Saturday, July 31, 2004

Still mostly only managing to confuse myself as I work on the intro to my dissertation. I just hope it's a progressive sort of confusion.

Working at the bookstore tonight and flipping through The Antonio Gramsci Reader. Some pithy bits:
Having passed from capitalist power to workers' power, the factory will continue to produce the same material things that it produces today. Butin what way and under what forms will poetry, drama, the novel, music, painting and moral and linguistic works be born? It is not a material factory that produces these works.... Nothing in this field is foreseeable except for this general hypothesis: there will be a proletarian culture (a civilization) totally different from the bourgeois one and in this field too class distinctions will be shattered. Bourgeois careerism will be shattered and there will be a poetry, a novel, a theatre, a moral code, a language, a painting and a music peculiar to proletarian civilization, the flowering and ornament of proletarian social organization. What remains to be done? Nothing other than to destroy the present form of civilization. In this field, "to destroy" does not mean the same as in the economic field. It does not mean to deprive humanity of the material products that it needs to subsist and to develop. It means to destroy spiritual hierarchies, prejudices, idols and ossified traditions.

*

A new social group that enters history with a hegemonic attitude, with a self-confidence which it initially did not have, cannot but stir up from deep within itself personalities who would not previsouly have found sufficient strength to express themselves fully in a particular direction.

*

For the politician, every "fixed" image is a priori reactionary: he considers the entire movement in its development. The artist, however, must have "fixed" images that are cast into their definite form. The politician imagines man as he is and, at the same time, how he should be in order to reach a specific goal. His task is precisely to stir men up, to get them to leave their present life behind in order to become collectively able to reach the proposed goal, that is, to get them to "conform" to the goal. The artist necessarily and realistically depicts "that which is," at a given moment (the personal, the non-conformist, etc.) From the political point of view, therefore, the politician will never be satisfied with the artist and will never be able to be: he will find him alwahys behind the times, always anachronistic and overtaken by the real flow of events.

*

When the politician puts pressure on the art of his time to express a particular cultural world, his activity is one of politics, not of artistic criticism. If the cultural world for which one is fighting is a living and necessary fact, its expansiveness will be irresistible and it will find its artists. Yet if, despite pressure, this irresistibility does not appear and is not effective, it means that the world in question was artificial and fictitious, a cardboard lucubration of mediocre men who complain that those of major stature do not agree with them.

*

There is also a "rational" form of conformism that corresponds to necessity, to the minimum amount of force needed to obtain a useful result. The discipline involved must be exalted and promoted and made "spontaneous" or "sincere." Conformism, then, means nothing other than "sociality," but it is nice to use the word "conformism" precisely because it annoys imbeciles.
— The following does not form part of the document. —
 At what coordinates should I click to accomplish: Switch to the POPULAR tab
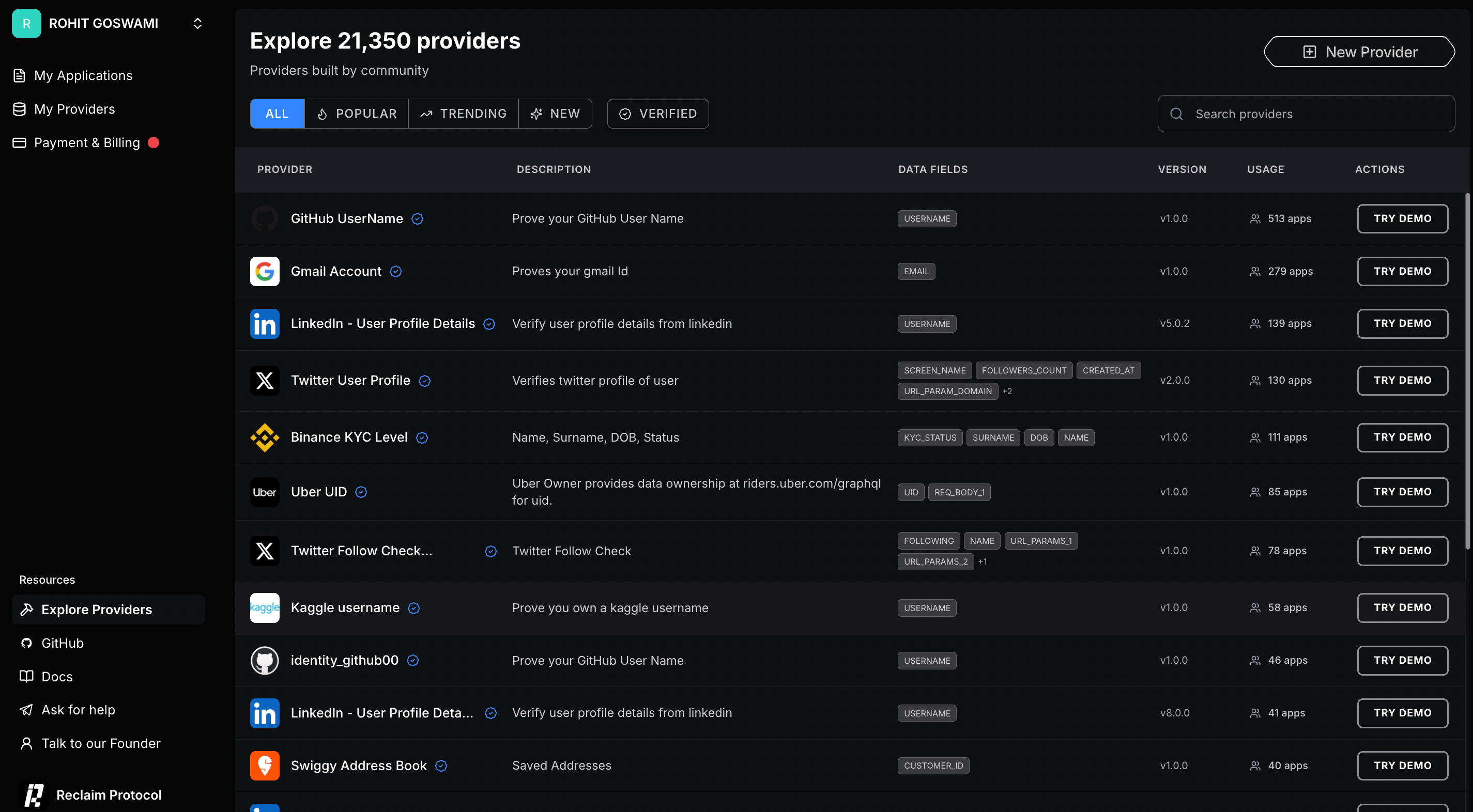356,114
This does not mean that one cannot form a personality or be original, but it makes matters more difficult. It is too easy to be original by doing the opposite of what everyone else is doing; this is just mechanical. It is too easy to speak differently from others, to play with neologisms, whereas it is difficult to distinguish oneself from others without doing acrobatics.
Curious how he affirms Futurism (conservative politically, aesthetically revolutionary) as politically revolutionary in spite of itself, but his revolutionary aesthetics seem actually quite conservative, as with Georg Lukacs. But I think this will be useful to me in understanding a little better the specifically Italian situation that Pound found himself in, in some ways extending the Futurist project with The Cantos.

1 comment:

Justin O. said...

"Having passed from capitalist power to workers' power, the factory will continue to produce the same material things that it produces today."

No factory, so long as it wants to remain productive, passes to workers' power or capitalist power--whatever that is.

It remains, as always, in the hands of the consumer. Deny that and you go broke-and fast.

Consumers are who determine what is produced, in what amount and for what price it is sold. The consumer is supreme.

That is why most businessmen support the market system (except in their case, of course), while running to D.C. with their hats in their hands. Competition is nothing to be taken lightly.